At the end of the day, it is up to us, the audience, to determine what we will tolerate and what we will not. There will be those we turn away from either because their “humor” does nothing more than denigrate those that are not like them (the Andrew Dice Clay’s of the world), or because their personal behavior makes laughter impossible (hello, Louis C.K.). But hasn’t that always been the way? 

Maybe Brooks is right and some of his movies could not be made today, though I am not so sure. We still long to laugh at ourselves and the silly things we do. But if people want to use the guise of comedy to disparage, diminish and deprecate, we have every right to call them on it. That’s not political correctness. It’s the power of the peanut gallery, and long may it reign.     

4 Replies to “It’s Good to be the King”

  1. Tom, two comments. First, Mel Brooks is a genius. People think it’s easy to write the kind of comedy he wrote for so many decades, but it is not. Though some dismiss his work as juvenile slapstick, it is the choices he made within that realm that make his affectations, insults and punchlines work.

    Second, while I occasionally also believe that political correctness goes too far, comedy like any other medium must evolve with the times. If we shake our heads in shame at the black face caricature crows in Disney’s movie Dumbo, we must also do the same when viewing the “Camptown Ladies“ scene in Blazing Saddles. The true genius of comedy is to poke fun at our current mores and beliefs in a way that is funny, self-deprecating and illustrative of clever contrasts. In other words, don’t look back and lament, look forward and laugh.

    1. I agree with you about Mel. He is no doubt one of the funniest people of all time.

      Your second point is exactly how I view it. I am not sure what comedians like Brooks, Seinfeld and Chappelle think they no longer can do, but I’m not sure that I want to know.

  2. You sound awfully woke Tom – lol. Comedy like everything else does have to evolve. PC and wokeness are just the latest in a long line of name-calling by folks unable to evolve. I loved Don Rickles and he’s still a guilty pleasure for me on YouTube. But it was of a time when you could stereotype and be casually cruel and demeaning of people based on their ethnic and racial backgrounds which served to cement these lazy tropes.
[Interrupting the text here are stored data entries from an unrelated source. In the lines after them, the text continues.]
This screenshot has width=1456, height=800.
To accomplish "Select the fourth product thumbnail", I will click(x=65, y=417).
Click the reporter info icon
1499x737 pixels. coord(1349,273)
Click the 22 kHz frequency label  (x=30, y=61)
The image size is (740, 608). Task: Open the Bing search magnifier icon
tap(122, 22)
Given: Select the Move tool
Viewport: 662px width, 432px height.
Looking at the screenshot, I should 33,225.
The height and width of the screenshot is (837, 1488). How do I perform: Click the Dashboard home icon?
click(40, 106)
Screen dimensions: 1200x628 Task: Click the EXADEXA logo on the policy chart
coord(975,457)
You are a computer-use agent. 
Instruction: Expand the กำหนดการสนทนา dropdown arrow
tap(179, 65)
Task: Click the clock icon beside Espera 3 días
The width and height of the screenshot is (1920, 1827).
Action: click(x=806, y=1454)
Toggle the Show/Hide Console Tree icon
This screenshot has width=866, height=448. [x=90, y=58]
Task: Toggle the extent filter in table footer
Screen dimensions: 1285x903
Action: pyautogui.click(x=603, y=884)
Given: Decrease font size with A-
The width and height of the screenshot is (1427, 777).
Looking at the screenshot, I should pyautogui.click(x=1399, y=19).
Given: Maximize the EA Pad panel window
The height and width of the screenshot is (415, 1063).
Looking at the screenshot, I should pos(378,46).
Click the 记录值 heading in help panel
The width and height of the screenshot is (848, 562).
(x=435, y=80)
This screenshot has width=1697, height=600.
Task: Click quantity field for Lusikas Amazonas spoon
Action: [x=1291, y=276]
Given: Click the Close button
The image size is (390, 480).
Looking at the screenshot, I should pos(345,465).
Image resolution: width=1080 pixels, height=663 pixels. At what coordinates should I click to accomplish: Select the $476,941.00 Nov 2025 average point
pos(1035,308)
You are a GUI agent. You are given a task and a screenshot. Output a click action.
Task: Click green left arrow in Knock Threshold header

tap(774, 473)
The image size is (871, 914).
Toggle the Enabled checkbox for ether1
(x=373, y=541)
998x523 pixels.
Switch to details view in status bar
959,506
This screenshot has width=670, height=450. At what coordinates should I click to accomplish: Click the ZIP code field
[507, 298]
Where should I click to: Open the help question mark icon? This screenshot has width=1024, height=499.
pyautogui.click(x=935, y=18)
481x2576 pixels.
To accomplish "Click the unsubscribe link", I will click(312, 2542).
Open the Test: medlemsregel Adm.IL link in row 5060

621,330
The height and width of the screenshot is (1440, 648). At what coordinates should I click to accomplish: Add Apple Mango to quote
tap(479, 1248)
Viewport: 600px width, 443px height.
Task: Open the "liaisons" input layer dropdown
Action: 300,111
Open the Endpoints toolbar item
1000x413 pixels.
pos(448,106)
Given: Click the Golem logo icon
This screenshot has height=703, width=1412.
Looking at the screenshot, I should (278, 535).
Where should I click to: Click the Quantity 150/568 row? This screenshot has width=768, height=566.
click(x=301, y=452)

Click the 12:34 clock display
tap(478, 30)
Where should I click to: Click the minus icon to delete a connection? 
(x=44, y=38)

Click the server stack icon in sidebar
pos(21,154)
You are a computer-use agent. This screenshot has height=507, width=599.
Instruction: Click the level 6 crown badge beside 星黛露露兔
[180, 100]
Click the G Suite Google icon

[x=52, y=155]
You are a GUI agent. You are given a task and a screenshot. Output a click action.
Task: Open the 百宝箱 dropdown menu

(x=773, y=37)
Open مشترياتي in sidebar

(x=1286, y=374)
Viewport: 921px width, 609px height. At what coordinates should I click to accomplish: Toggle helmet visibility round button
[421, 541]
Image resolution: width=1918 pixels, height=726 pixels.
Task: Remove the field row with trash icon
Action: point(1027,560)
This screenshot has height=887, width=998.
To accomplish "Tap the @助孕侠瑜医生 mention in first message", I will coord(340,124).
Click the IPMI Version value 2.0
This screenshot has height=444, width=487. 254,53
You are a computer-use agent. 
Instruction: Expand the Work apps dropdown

The fact is that the non-pc stuff out there now is probably beyond our comprehension because we’re too old to get it. Looking back I now cringe at some of this stuff. What’s ‘funny’ is often dependent on time and place and jokes from the 60s and 70s no longer resonate in the same way as they did when we were all little tykes. I watched Blazing Saddles recently which I used to adore. You know what, it’s dated. It wouldn’t work today, and that’s the moral of the story. Everything changes with time and what was once funny can now be not funny or even offensive. Bill Maher has turned into one of the most winey babies I’ve ver heard and I used to love him. He’s now a hero of reactionaries. His politically incorrect schtick is really getting old. He’s the one who can’t seem to change with the times. As for Mel, I’ve heard tons of Hitler jokes over the years – they were never funny but many people thought they were which says more about them than the jokes themselves.

    1. Really good point Jon. Comedy is almost always time and place. I have to admit that I don’t find much of the newer comedy all that funny. There is no doubt that is because I am somewhat stuck when I grew up. But, then again, I really can’t go back to the comedy of the 60’s and 70’s either. As you say, much of it seems dated. Still, I will always love Mel. I am not sure there has ever been anyone who made me laugh as hard and so often as he has, except maybe the Marx Brothers.